───── PASSAGE

# ASMODUS - Important Lawsuit: Federal Court's Enforcement Order



## SAVapeGear (18/5/17)

ASMODUS - Important Lawsuit: Federal Court's Enforcement Order

As many of you are aware, we have been involved in a copyright and trademark lawsuit against Sigelei regarding their production of inferior copies and counterfeits of Asmodus products. Although the case is still pending, we have been determined to have *exclusive rights* to the brand name "*Asmodus*", as well as the "*Minikin*" and "*Helve*" trademarks. Mr. Ou, Sigelei, and all his other alter ego companies have been found to have deceived consumers by falsely advertising the source of the devices and the quality of materials. With this in mind, the court has decided to grant a preliminary injunction to help mitigate any damage while the lawsuit proceeds. While the lawsuit is still ongoing, this is a step in the right direction. 

By the federal court's order, Sigelei and, all "alter ego" companies, must immediately cease production and sale of any products that infringe on our trademark or copyright claims, as well as stop using any advertising or packaging that would mislead consumers into falsely believing that what they are looking at is a genuine Asmodus product. In addition, the preliminary injunction requires that they must surrender any product that makes use of existing Asmodus trademarks or copyrights.

The known companies falsifying affiliation to us are:
Global Vaping LLC., ("GV")
Shenzen Sigelei Technology Co., ("Sigelei")
Dongguan Shexi Hardware Electronics Technology Co., LTD., ("Shenxi")
Dongguan Wehe Electronic Technology Co., Ltd., ("WeHe")
LSM Technology, Ltd., ("Laisimo")
ACM Supplies., Inc., ("Acm Vape")
"Asmodus" Beijing (China)
168 Vape

Apart from those products and/or companies specifically mentioned on our website at www.asmodus.com or in our official correspondence, we are in no way affiliated whether local or foreign.

Any products and/or company not mentioned on our website or in our official correspondence claiming to be affiliated with us or associated with us does so without our knowledge or permission and does not represent us.

If you are aware of any individual, company, group, or organization claiming an affiliation with or endorsement by us and/or using such a claim to sell products or advertise their products, please inform us immediately via wholesale@asmodus.com.

We are pursuing those companies for fraud and fraudulent misrepresentation among many other violations.

If you feel that you may have purchased counterfeit Asmodus products, please contact us to avoid any potential legal action. We will be pursuing any business that intentionally bought or sold cloned products, and we do not wish to cause difficulty for any of our faithful customers.
*Link for Federal Court's Enforcement Order (Full Text)*

*Link for Filed Complaint
(English)*

*Link for Filed Complaint
(Chinese)*

Reactions: Informative 2


----------



## Christos (19/5/17)

I wonder what they mean when they say they will be perusing any business that bought and sold the clones. ..


----------



## boxerulez (19/5/17)

Christos said:


> I wonder what they mean when they say they will be perusing any business that bought and sold the clones. ..


Bad engrish I assume.... persueing is my guess.

Reactions: Funny 1


----------

──────────
───── SUPPLIED INFORMATION

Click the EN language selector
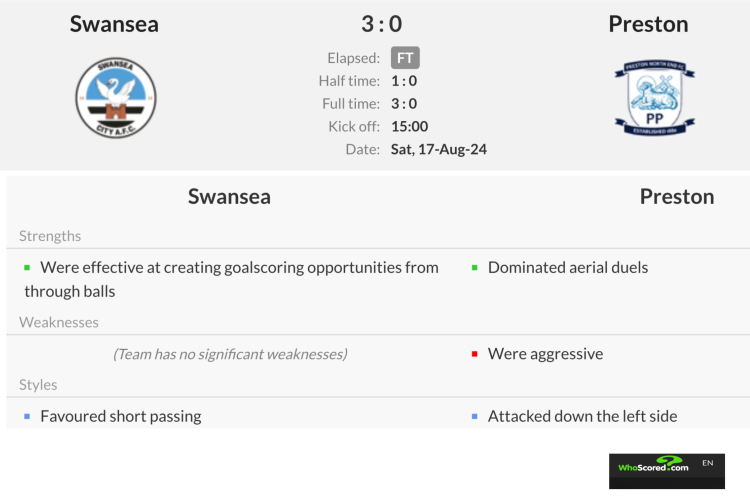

──────────

*GOALS*
(a) From the Asmodus lawsuit thread above, retype everything from "We are pursuing" down to "our faithful customers.".
(b) In the Asmodus lawsuit thread, what email address are readers asked to use to report anyone claiming an affiliation with or endorsement by Asmodus?

*RESPONSES IN ORDER*
(a)
We are pursuing those companies for fraud and fraudulent misrepresentation among many other violations.

If you feel that you may have purchased counterfeit Asmodus products, please contact us to avoid any potential legal action. We will be pursuing any business that intentionally bought or sold cloned products, and we do not wish to cause difficulty for any of our faithful customers.

(b) wholesale@asmodus.com